The purchase of professional golf by a brutal regime has exposed yet again the lack of moral sanctities on the global free market
Brace for another season of upheaval in the sports world. The Arabs are coming. Again. After the Qatar World Cup raised misgivings about sportswashing, that charge is now being levelled at Saudi Arabia. The Saudi sovereign wealth fund PIF has essentially bought professional golf, taking over the PGA Tour by merging it with LIV, a new, smaller competition golf series that Saudi Arabia launched in 2021. Last year’s World Cup taught the Saudis a very important lesson. Oil is temporary; sport is for ever.

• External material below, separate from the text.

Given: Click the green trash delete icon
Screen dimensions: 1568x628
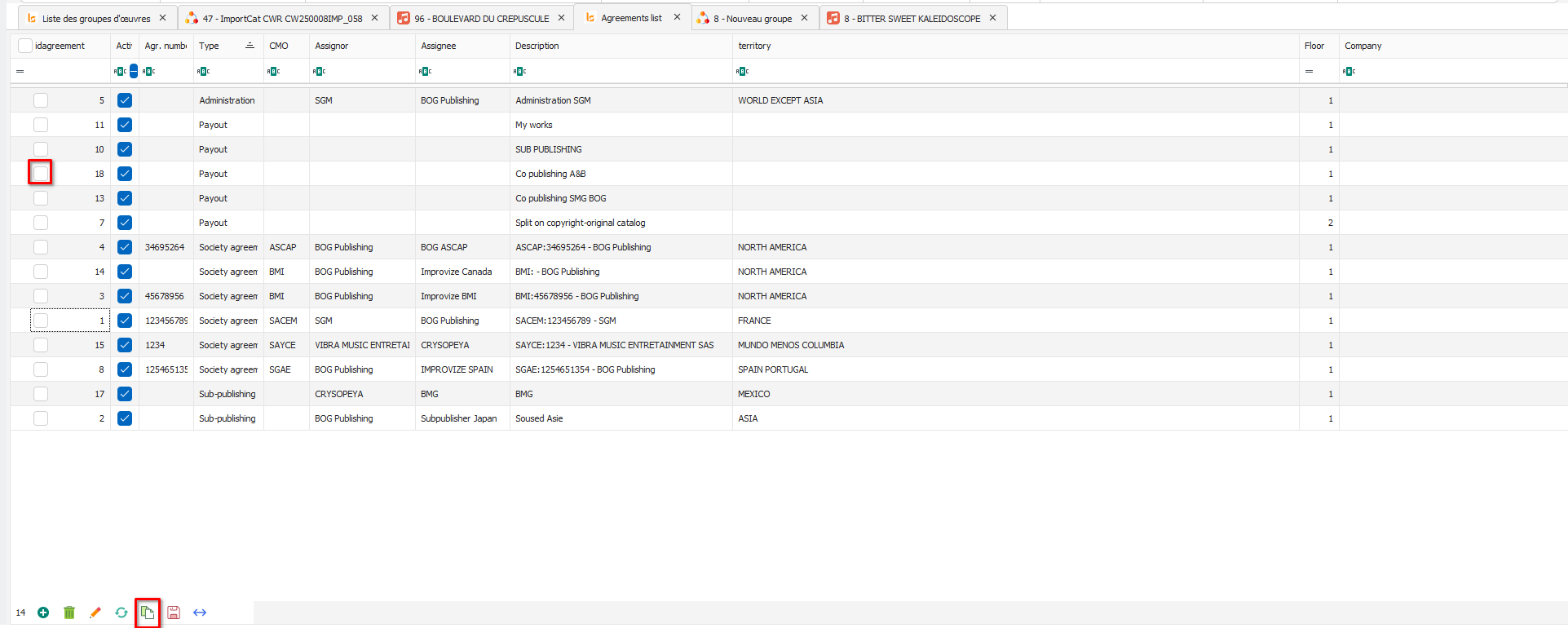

The move has triggered outrage. Human Rights Watch declared that Saudi Arabia “is attempting to ‘sportswash’ its egregious record of human rights violations”. US media channels have numerous segments discussing the ethics of accepting money from a notoriously brutal regime. These are justified concerns: Saudi Arabia’s image problem has intensified under its leader, Mohammed bin Salman, who brought the nation into global disrepute with the grisly murder of the Washington Post journalist Jamal Khashoggi, a crackdown on political opposition and the ramping up of capital punishment. Last year, Saudi Arabia executed 81 people in 24 hours for crimes that included witchcraft and drug smuggling.